所述业务场景信息可以是服务项目所对应的场景名称。例如,业务场景信息可以是智能问答等。
所述调度规则可以用于表示模拟一个场景时依次需要调用的模型。在一个实施例中,所述调度规则可以包括:调度模型名称以及调度顺序。例如,对于智能问答这一场景,依次调度的模型可以包括分析问题的模型和查询答案的模型。分析问题的模型可以分析用户提出问题的内容,提取问题的关键词。查询答案的模型可以根据关键词来查找答案。
所述模型可以通过模型交互接口实现数据交互。
在一个实施例中,所述配置服务器中存储的各模型的模型交互接口可以不一致。即各模型交互接口采用的数据格式可以不一致。那么,当调用一个模型进行信息处理前,可以先将输入信息的数据格式转换为该模型适用的数据格式,再调用该模型进行信息处理,并输出该模型数据格式的信息处理结果。
例如,在一个应用场景对应的调度规则中,需要先后调用模型A和模型B。假设调用模型A进行信息处理后,输出的“输出信息1”的数据格式为16位的数据格式,而模型B适用的数据格式为32位的数据格式。那么,先将“输出信息1”的数据格式转换为32位的数据格式,再调用模型B进行处理,并输出“输出信息2”,该“输出信息2”为32位的数据格式。
在另一个实施例中,所述配置服务器中存储的模型可以采用统一的预设模型交互接口。所述预设模型交互接口可以采用预设的标准数据格式。那么,一个模型处理得到的结果可以直接被另一个模型调用,而不需要在调用前根据前一个模块的数据格式和当前模块的数据格式进行数据格式转换。可以保证各模型之间直接进行互接,提高了信息处理的效率。
例如,一个应用场景对应的调度规则中,需要先后调用模型A和模型B,模型A和模型B都采用预设模型交互接口,则调用模型A后处理得到的输出信息也是标准数据格式的数据,可以直接调用B对该输出信息进行处理。
在一个实施例中,各模型可以采用所述预设的标准数据格式进行信息处理。例如,模型A采用所述预设的标准数据格式进行信息处理,则调用模型A进行信息处理时,可以直接对预设标准数据格式的输入信息进行处理,得到预 设标准数据格式的输出信息。在该实施例中,所有模型采用预设标准数据格式进行信息处理,可以提高数据处理的效率。

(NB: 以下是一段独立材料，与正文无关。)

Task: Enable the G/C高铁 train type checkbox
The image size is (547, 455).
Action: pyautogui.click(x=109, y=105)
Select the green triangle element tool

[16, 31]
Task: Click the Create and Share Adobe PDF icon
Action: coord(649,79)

在另一个实施例中,各模型可以采用不同的标准数据格式进行信息处理。那么,通过上述预设模型交互接口调用所述模型进行数据处理时,所述模型可以将标准数据格式的输入进行转换为该模型适用的数据格式并进行处理,得到该模型适用的数据格式的输出信息,再将该模型适用的数据格式的输出信息转换为标准数据格式的输出信息。例如,一个应用场景对应的调度规则中,需要先后调用模型A和模型B,模型A和模型B都采用预设模型交互接口,模型A采用第一数据格式进行信息处理,模型B采用第二数据格式进行信息梳理,则调用模型A进行信息处理时,将标准数据格式的输入信息转换为第一数据格式输入信息进行处理,得到第一数据格式的输出信息A,再将第一数据格式的输出信息转换为标准数据格式的输出信息A;调用模型B对所述标准数据格式的输出信息A进行处理时,将所述标准数据格式的输出信息A转换为第二数据格式的输出信息A进行处理,得到第二数据格式的输出信息B,将所述第二数据格式的输出信息B转换为标准数据格式的输出信息B并进行输出。在该实施例中,各模型可以充分利用现有的采用不同数据格式进行信息处理的模型,提高了资源利用率。各模型只需进行该模型适用的数据格式和标准数据格式之间的数据转换,不需要对各种不同数据格式进行转换,降低了数据转换的复杂度。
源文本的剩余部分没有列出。